On Sun, Jun 04, 2017 at 10:15:57AM +0200, Andrew Jones wrote:
> On Tue, May 23, 2017 at 10:43:29AM +0200, Christoffer Dall wrote:
> > On Mon, May 22, 2017 at 04:30:22PM +0100, Marc Zyngier wrote:
> > > On 16/05/17 11:04, Christoffer Dall wrote:
> > > > We don't need to stop a specific VCPU when changing the active state,
> > > > because private IRQs can only be modified by a running VCPU for the
> > > > VCPU itself and it is therefore already stopped.
> > > > 
> > > > However, it is also possible for two VCPUs to be modifying the active
> > > > state of SPIs at the same time, which can cause the thread being stuck
> > > > in the loop that checks other VCPU threads for a potentially very long
> > > > time, or to modify the active state of a running VCPU.  Fix this by
> > > > serializing all accesses to setting and clearing the active state of
> > > > interrupts using the KVM mutex.
> > > > 
> > > > Reported-by: Andrew Jones <drjones@redhat.com>
> > > > Signed-off-by: Christoffer Dall <cdall@linaro.org>
> > > > ---
> > > >  arch/arm/include/asm/kvm_host.h   |  2 --
> > > >  arch/arm64/include/asm/kvm_host.h |  2 --
> > > >  virt/kvm/arm/arm.c                | 20 ++++----------------
> > > >  virt/kvm/arm/vgic/vgic-mmio.c     | 18 ++++++++++--------
> > > >  virt/kvm/arm/vgic/vgic.c          | 11 ++++++-----
> > > >  5 files changed, 20 insertions(+), 33 deletions(-)

Set exercise 1
Condense the paragraph of the patch thread that begins "However, it is also possible" into a short bulleted list that keeps its main facts.
Set exercise 2
Swap "KVM mutex" for "KVM lock" in the patch thread, then write out the passage from "On Sun, Jun" to "the KVM mutex." with that change.

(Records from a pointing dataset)
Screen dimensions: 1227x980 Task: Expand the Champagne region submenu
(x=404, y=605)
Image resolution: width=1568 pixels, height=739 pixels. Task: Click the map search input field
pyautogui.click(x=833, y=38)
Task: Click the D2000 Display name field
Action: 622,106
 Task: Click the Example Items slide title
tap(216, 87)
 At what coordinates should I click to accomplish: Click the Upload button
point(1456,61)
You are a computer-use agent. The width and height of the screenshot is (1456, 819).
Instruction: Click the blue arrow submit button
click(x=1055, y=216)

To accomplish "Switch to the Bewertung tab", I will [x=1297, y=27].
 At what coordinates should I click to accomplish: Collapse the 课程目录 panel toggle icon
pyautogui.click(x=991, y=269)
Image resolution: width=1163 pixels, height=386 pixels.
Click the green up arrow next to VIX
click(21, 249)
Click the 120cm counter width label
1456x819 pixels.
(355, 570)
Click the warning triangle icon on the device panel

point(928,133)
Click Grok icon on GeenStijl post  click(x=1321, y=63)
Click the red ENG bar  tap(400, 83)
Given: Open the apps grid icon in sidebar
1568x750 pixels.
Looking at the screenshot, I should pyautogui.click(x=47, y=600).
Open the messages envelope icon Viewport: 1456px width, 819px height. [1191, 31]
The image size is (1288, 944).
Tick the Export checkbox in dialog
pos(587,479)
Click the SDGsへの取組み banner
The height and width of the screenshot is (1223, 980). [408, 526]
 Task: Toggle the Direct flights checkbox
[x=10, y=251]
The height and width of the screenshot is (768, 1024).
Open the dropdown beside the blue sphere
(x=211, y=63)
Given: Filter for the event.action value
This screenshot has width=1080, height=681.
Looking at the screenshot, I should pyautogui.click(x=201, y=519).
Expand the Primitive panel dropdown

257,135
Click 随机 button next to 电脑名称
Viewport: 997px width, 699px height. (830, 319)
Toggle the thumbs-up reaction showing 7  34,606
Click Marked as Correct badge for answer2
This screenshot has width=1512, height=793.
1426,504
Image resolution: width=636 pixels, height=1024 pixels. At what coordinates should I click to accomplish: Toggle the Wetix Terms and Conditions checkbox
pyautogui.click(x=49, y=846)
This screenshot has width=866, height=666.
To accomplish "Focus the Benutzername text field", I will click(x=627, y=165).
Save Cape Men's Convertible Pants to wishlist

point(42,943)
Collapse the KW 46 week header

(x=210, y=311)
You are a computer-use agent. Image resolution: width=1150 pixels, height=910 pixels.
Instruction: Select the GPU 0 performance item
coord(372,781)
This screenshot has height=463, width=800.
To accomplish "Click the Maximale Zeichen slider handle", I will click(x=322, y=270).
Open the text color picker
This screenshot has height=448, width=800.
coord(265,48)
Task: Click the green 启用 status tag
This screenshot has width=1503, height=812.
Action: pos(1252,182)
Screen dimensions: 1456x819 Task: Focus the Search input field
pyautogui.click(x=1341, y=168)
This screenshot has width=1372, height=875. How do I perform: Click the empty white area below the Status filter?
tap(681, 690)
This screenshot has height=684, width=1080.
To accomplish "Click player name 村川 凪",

Written reply 1
- Two VCPUs can modify the active state of SPIs at the same time.
- This can leave the thread stuck for a potentially very long time in the loop that checks other VCPU threads. It can also cause the thread to modify the active state of a running VCPU.
- Fix: serialize all accesses to setting and clearing the active state of interrupts using the KVM mutex.

Written reply 2
On Sun, Jun 04, 2017 at 10:15:57AM +0200, Andrew Jones wrote:
> On Tue, May 23, 2017 at 10:43:29AM +0200, Christoffer Dall wrote:
> > On Mon, May 22, 2017 at 04:30:22PM +0100, Marc Zyngier wrote:
> > > On 16/05/17 11:04, Christoffer Dall wrote:
> > > > We don't need to stop a specific VCPU when changing the active state,
> > > > because private IRQs can only be modified by a running VCPU for the
> > > > VCPU itself and it is therefore already stopped.
> > > > 
> > > > However, it is also possible for two VCPUs to be modifying the active
> > > > state of SPIs at the same time, which can cause the thread being stuck
> > > > in the loop that checks other VCPU threads for a potentially very long
> > > > time, or to modify the active state of a running VCPU.  Fix this by
> > > > serializing all accesses to setting and clearing the active state of
> > > > interrupts using the KVM lock.